Now the Ford ran pretty good, but there was a slight problem with the transmission.  It wouldn’t climb a hill in low gear.  There was a couple of big hills right after a “T” in the road.  When I was by myself, I would hit the turn about 25 miles an hour so I could keep up the momentum to climb the hill.  Now a 90 degree turn on a dirt road at 25 mph was an adventure that I thought I should spare sister under these circumstances, so I turned around at the bottom of the hill and backed up it.  I think we had to back up a couple of more hills on the way.

We stopped at a friend’s house.  They weren’t home.  Where was everybody??  We knew where they hid the key and went inside and called the doctor.  He said you better get in to the hospital in Virginia right away.  Now after all of these years my memory is not too clear, but I think I dropped her off at the emergency entrance and by the time I parked the car, Scott Peterson was testing out his lungs.
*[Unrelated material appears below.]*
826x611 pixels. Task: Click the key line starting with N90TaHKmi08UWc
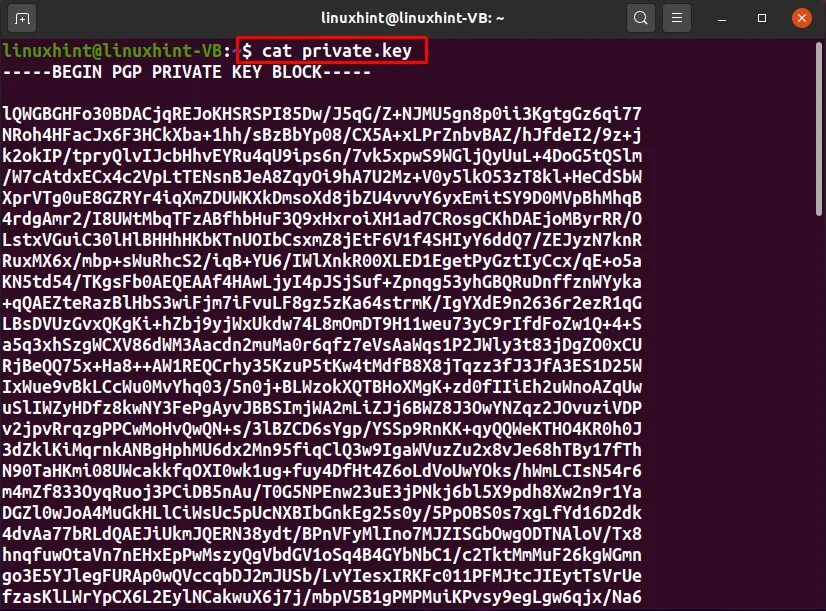click(x=322, y=471)
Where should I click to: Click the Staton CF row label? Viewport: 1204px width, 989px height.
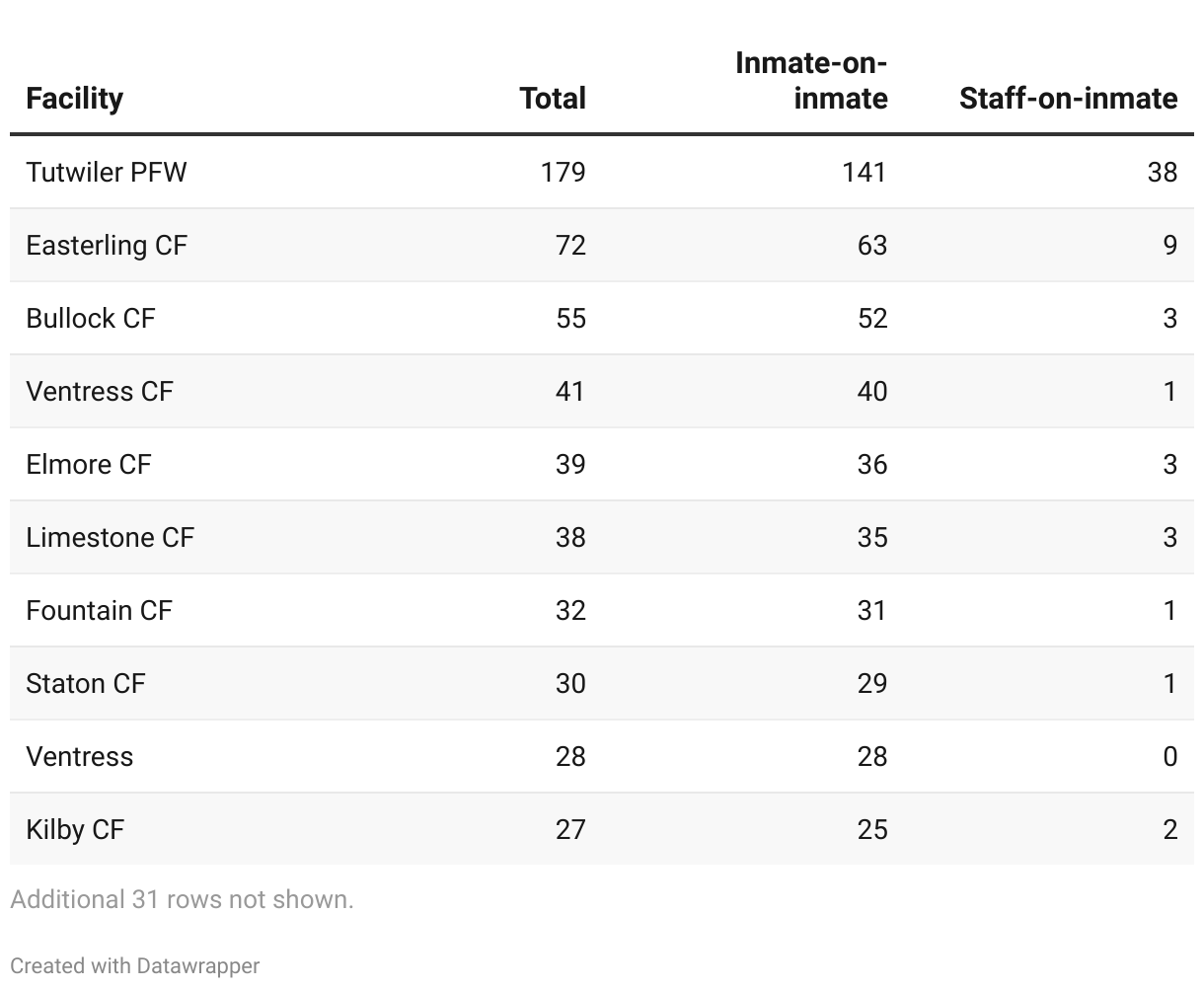click(x=86, y=683)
Luckily I didn’t have to saddle up a horse that evening in Holland.  We just walked across the street to the base clinic.  After a couple of hours of sitting around in the clinic and a couple of phone calls to the doctor, they decided that nothing was happening and brought us home.  The next day we went and saw her doctor and he explained a lot of intimate details about the inside of a woman and something about only a partial break of a protective lining and everything was OK.
Things were fine for the next month and a half and then she again announced that her water broke.  This time it was for real.  We sat around watching TV and waiting.  At least Hedda was watching TV, I was watching Hedda.
“Do you feel anything?”
“No”
 “Do you feel anything?”
“No”
This went on for a few hours and then we went to bed.
“Do you feel anything?”
“No”
“Do you feel anything?”
“Well, just a little pain in my belly.”
“What else are you waiting for?”

We called the doctor.  He came to the house and checked her out and said let’s head for the hospital.  Now Hedda and all of her siblings had been delivered by this doctor in this house.  We were going to the hospital because of an insecure twenty year old – wait it’s after midnight – an insecure twenty-one year old American.  I had just realized that it was my birthday.

I made Hedda ride in the doctor’s car and I followed.  We got to the birthing room and the doctor checked her out again and then asked the nurse if she would set some tea.  TEA!! There was a baby coming!  Somebody do something!!!  So we drank some tea and when Elizabeth Jane was ready about an hour later I had the best birthday present ever!